Unless a player has significant shortcomings in the athleticism department, simply giving a substantial amount of effort is the key to acceptable defense. For her part, Pulliam clearly checks that box.

Rebounding is a part of defense, and even after letting Rutgers’ Zipporah Broughton get behind her for good position, Pulliam does not quit on the play and flies in for the crucial board, displaying her natural ball-hawking instincts as she does so.

Once basketball players cross a certain offensive echelon, the tendency is for them to dog it on that end of the floor in an effort to conserve energy. Not Pulliam. Just from being in the crowd, it’s easy to notice her constantly communicating switches and bumping down to the proper rotation.

That’s great defense from Pulliam even if she hardly moves on the possession. With the ball on the weak-side, she properly slides in front of the post. Said movement is followed by two Rutgers players crossing to the wing and the corner on her side of the court, which Pulliam handles beautifully by stepping in front of the initial option, then sliding Burton over to her defender because she knows that there is about to be an open player behind her.

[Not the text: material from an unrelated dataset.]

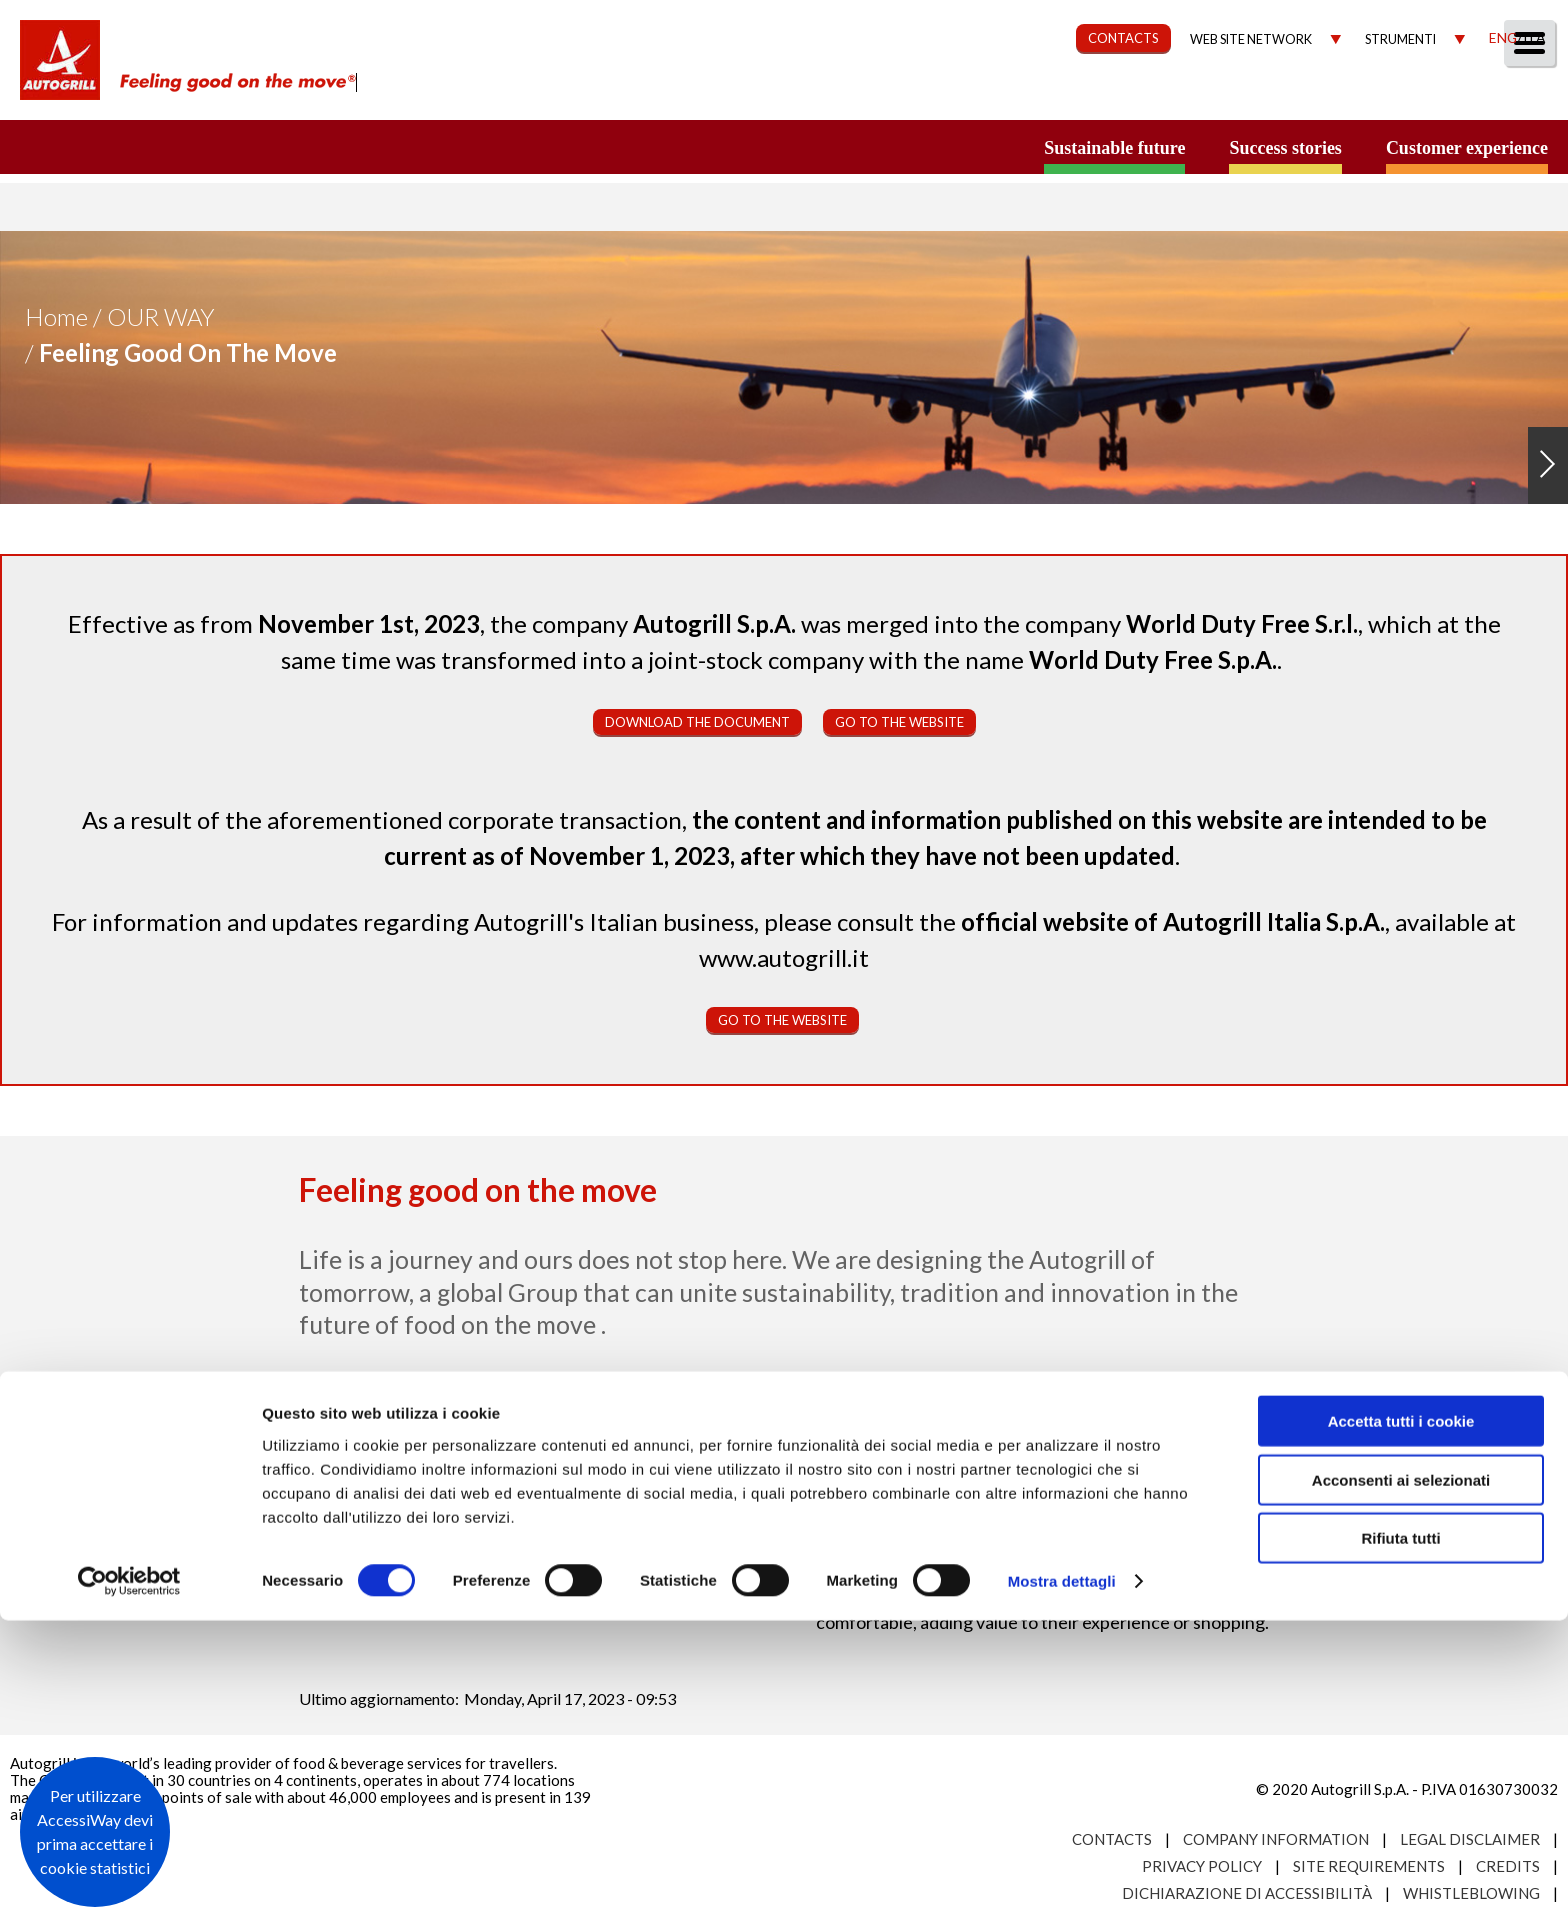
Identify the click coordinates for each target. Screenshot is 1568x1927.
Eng (1503, 37)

It’s subtle, but that whole possession is blown up by Pulliam’s court awareness and alert communication.

Burton and Wood’s quickness is often cited when showing their defensive capability, but not enough is made of Pulliam’s physical strength. Most guards stay clear of the paint for fear of getting bullied in the post by bigs, but Pulliam is able to handle herself in the lower wing of the Blizzard and can bother offensive players into misses without any help defense or traps from her teammates despite standing just 5’10”.

It’s hard to blame Tyia Singleton for thinking this would work. She has a clear height advantage and sees the opening for a duck-in, assuming that she need only to turn over her left shoulder, resulting in either free throws or an uncontested lay-in.

But Pulliam dissuades all of that. She first does a good job to make sure Singleton can’t secure too deep of position in the paint, then, when contacted with the turn in Singleton’s post-move, she barely moves at all, successfully holding her ground while keeping her hands up to avoid the foul.

These are little things, but they all matter in the scope of what makes Pulliam’s defense so valuable.

She doesn’t make savant-level reads or completely lock down the other team’s most dangerous threats, but, watching her play, it’s clear that she has the constant inner drive to grind on defense that coaches long for in their players, despite averaging over 33 minutes per game.

What other star scorer perfectly boxes out a taller player and expends as much energy as possible to track down a loose rebound while up 17 in the fourth quarter?

The easy thing is to just let the defense have that one, to not risk your body in any way after you’ve already secured the victory. But Pulliam wasn’t satisfied with that. She wanted the ball, just like you can tell that she wanted to play tough defense when her voice rang through the quiet Welsh-Ryan Arena possession after possession.

A lot of players with her iso and pull-up heavy style get stereotyped as selfish stat-seekers that prefer their own accomplishment over the team’s. Pulliam is clearly not built like that. Instead, she’s a winner on both ends of the floor, who will do whatever it takes to help the team.

No wonder Northwestern is 23-3 and on the verge of doing something only the 1989-90 team has ever done before in the history of Wildcat basketball: earning a Big Ten Championship.